Es ist schwierig, Unternehmen als Einheiten zu betrachten, die “moralische Rechte” haben, die von Mitarbeitern verletzt werden können. Vielmehr verletzt ein Mitarbeiter die Rechte einiger Personen, die an diesem Unternehmen beteiligt sind, wenn er ein Fehlverhalten begeht.

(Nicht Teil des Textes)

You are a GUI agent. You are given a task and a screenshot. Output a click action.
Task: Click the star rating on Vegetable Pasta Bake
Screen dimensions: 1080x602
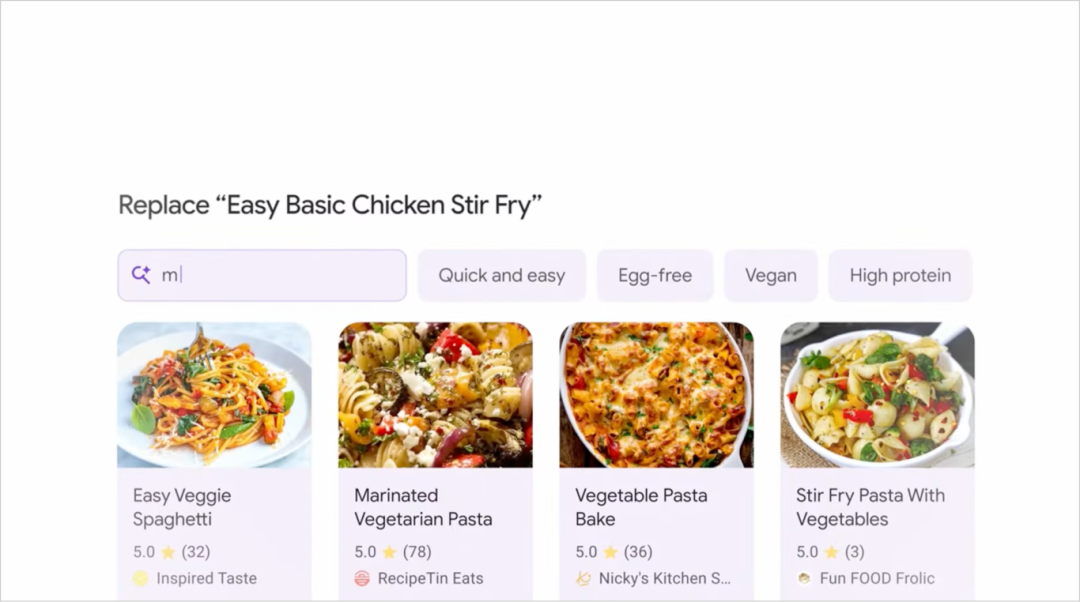click(610, 552)
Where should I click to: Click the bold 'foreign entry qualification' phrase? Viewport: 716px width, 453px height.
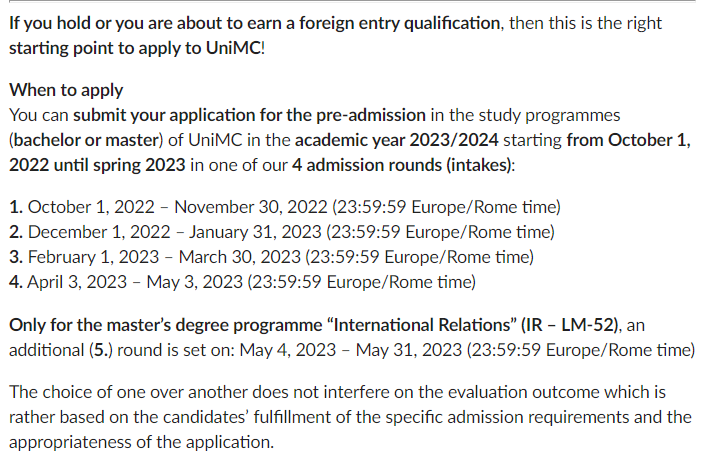[x=395, y=22]
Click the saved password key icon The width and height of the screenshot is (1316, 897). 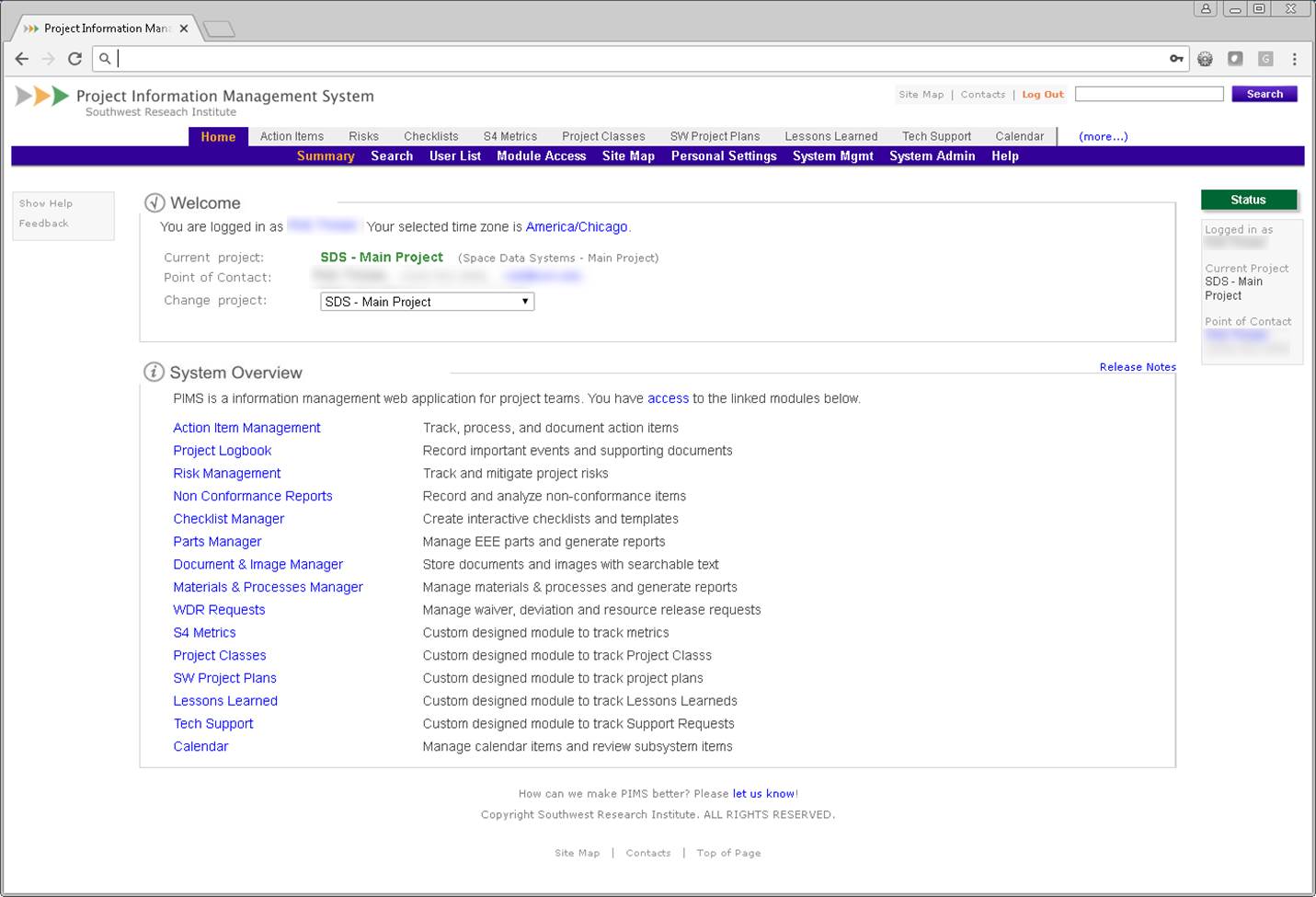pyautogui.click(x=1176, y=59)
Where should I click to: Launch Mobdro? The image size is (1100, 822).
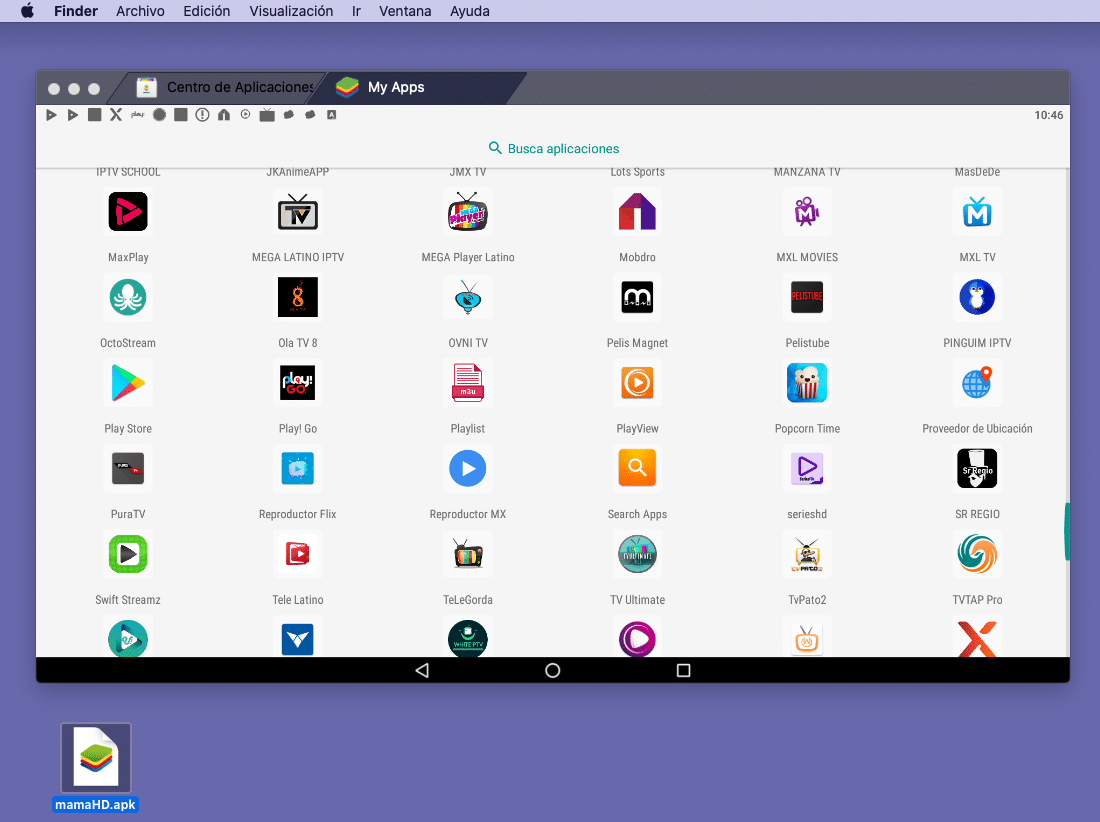[x=637, y=211]
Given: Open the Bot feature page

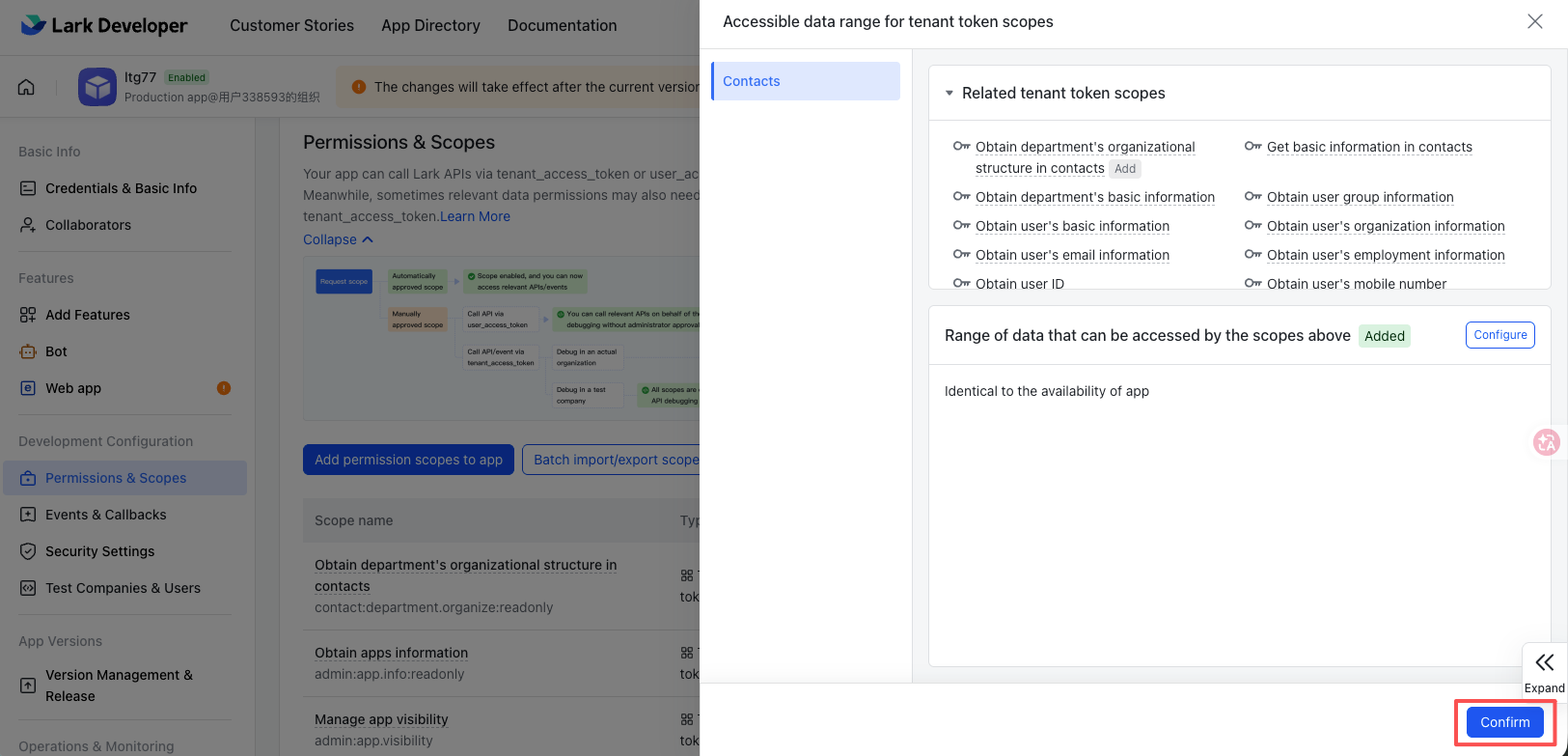Looking at the screenshot, I should pyautogui.click(x=56, y=351).
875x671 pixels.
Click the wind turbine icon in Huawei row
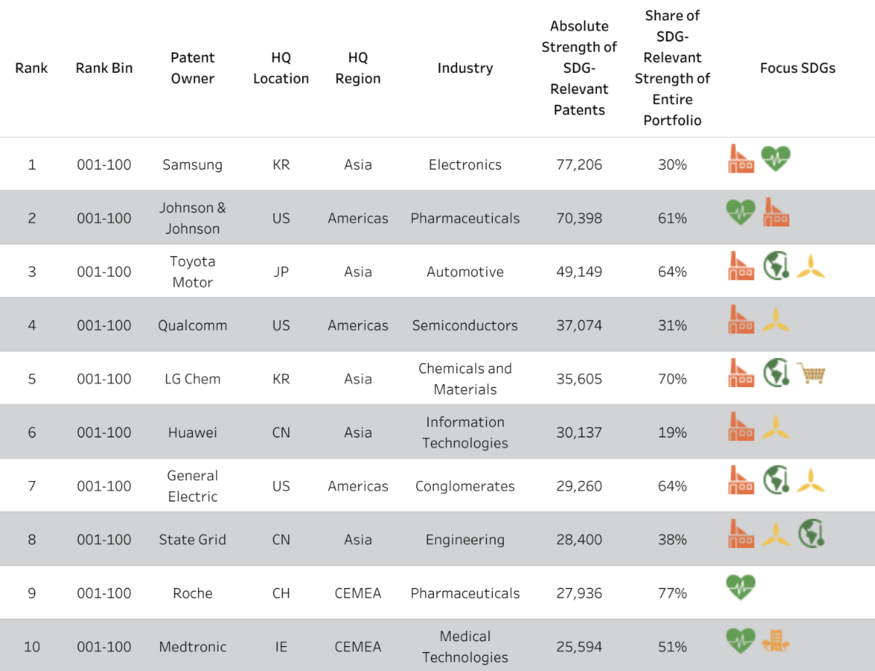[x=776, y=427]
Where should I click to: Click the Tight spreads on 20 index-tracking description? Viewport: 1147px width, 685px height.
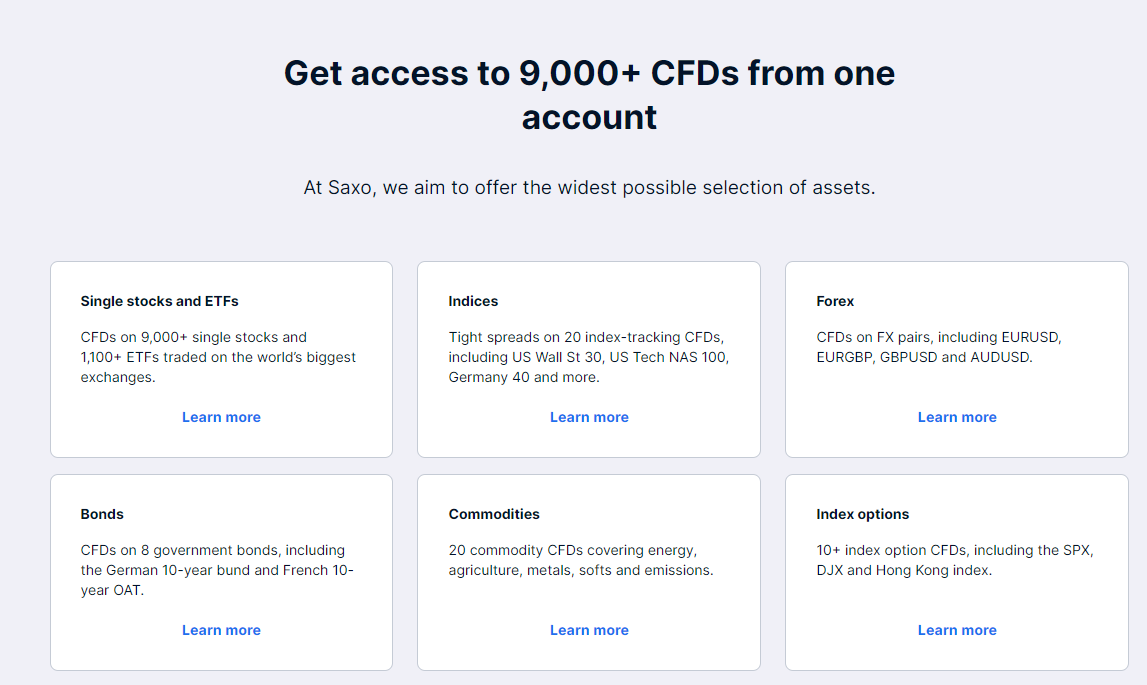(589, 357)
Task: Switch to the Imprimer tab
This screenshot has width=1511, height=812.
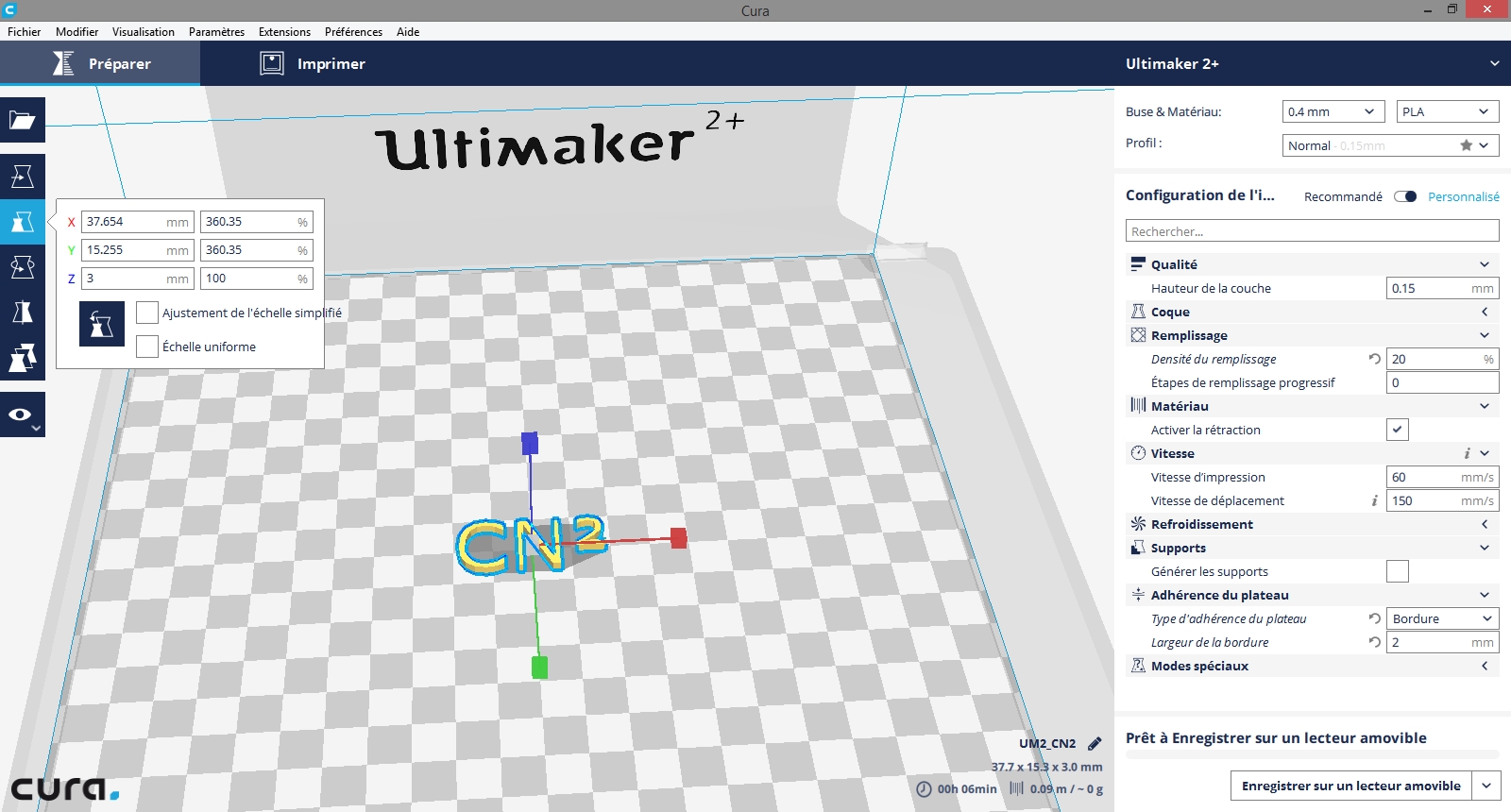Action: [313, 63]
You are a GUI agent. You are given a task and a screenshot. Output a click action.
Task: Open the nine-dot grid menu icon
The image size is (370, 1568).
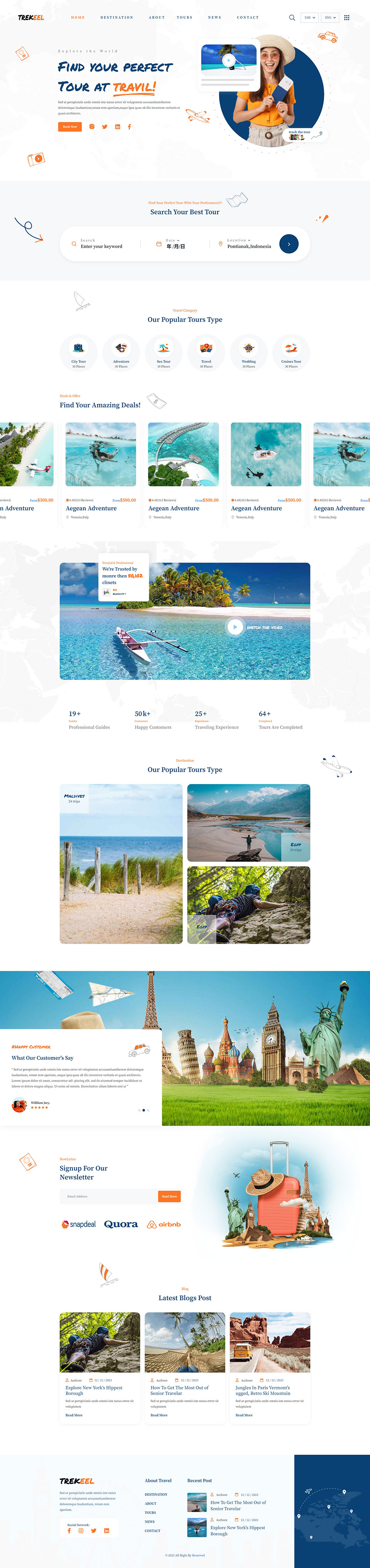pyautogui.click(x=347, y=18)
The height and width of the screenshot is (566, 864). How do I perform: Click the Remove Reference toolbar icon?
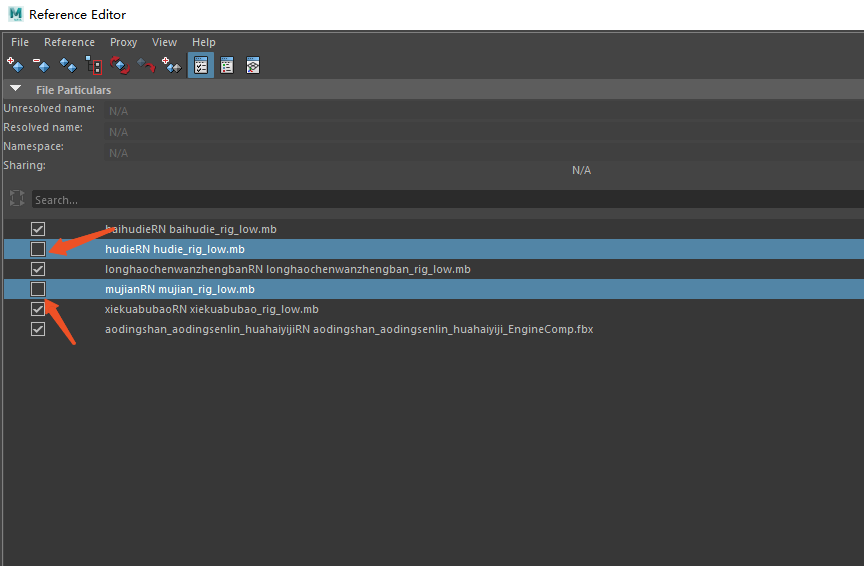click(41, 65)
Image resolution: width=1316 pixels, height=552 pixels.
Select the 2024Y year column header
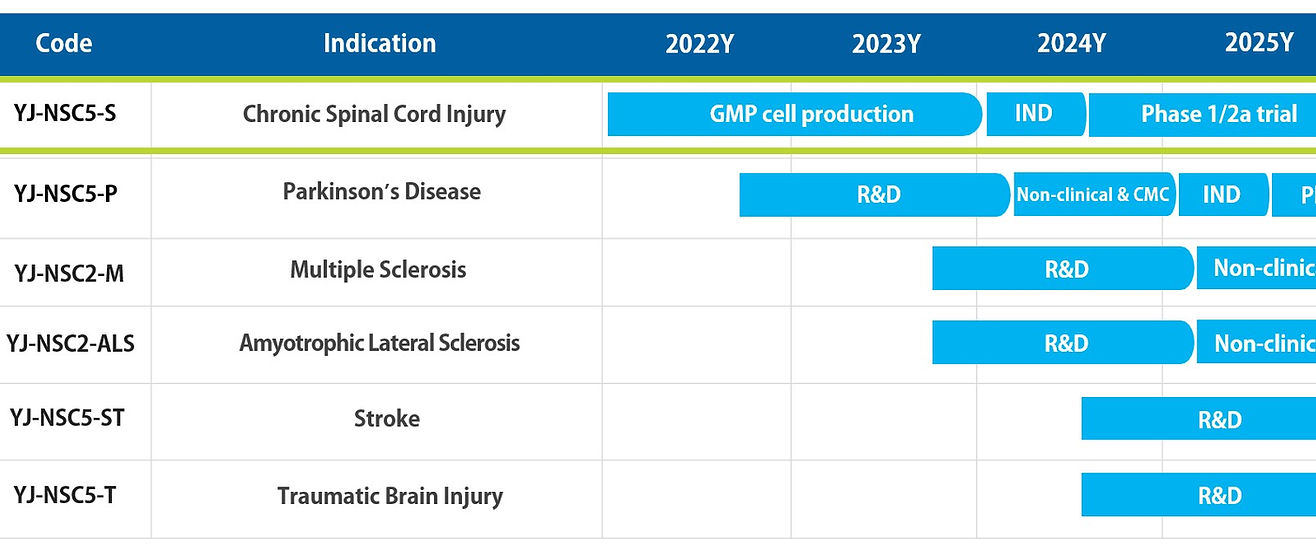(1071, 44)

Der moralische Unterschied zwischen der Entnahme von etwas, das einer Einzelperson gehört, und etwas, das einem Unternehmen gehört, kann nur graduell sein; etwas, das einer Person entnommen wird, fällt möglicherweise nicht einmal auf, wenn es einem Unternehmen entnommen wird. Ein weiterer Unterschied besteht darin, dass etwas, das einer Einzelperson genommen wird, ihr persönlich genommen wird, während etwas, das einem Unternehmen genommen wird, einem Kollektiv genommen wird. Es ist auch erwähnenswert, dass in manchen Fällen etwas, das von einem Unternehmen genommen wurde, das Ergebnis der eigenen Arbeit sein kann.
Schlussfolgerung
Daher sollten einige Punkte auf Brendas Liste (z. B. die Übernachtung im teuersten Hotel) Anlass zur Sorge geben. Andere Punkte (z. B. das Versenden privater E-Mails von der Arbeit aus) sollten jedoch Anlass zur Besorgnis sein, da sie das Unternehmen praktisch nichts kosten und sogar als Ansprüche der Mitarbeiter angesehen werden können.
Referenzen
Bowie, N. (2013). Wirtschaftsethik im 21. Jahrhundert. New York, NY: Springer.
Shaw, W. H. (2014). Business Ethics: A textbook with cases (8th ed.). Boston, MA: Wadsworth Cengage Learning.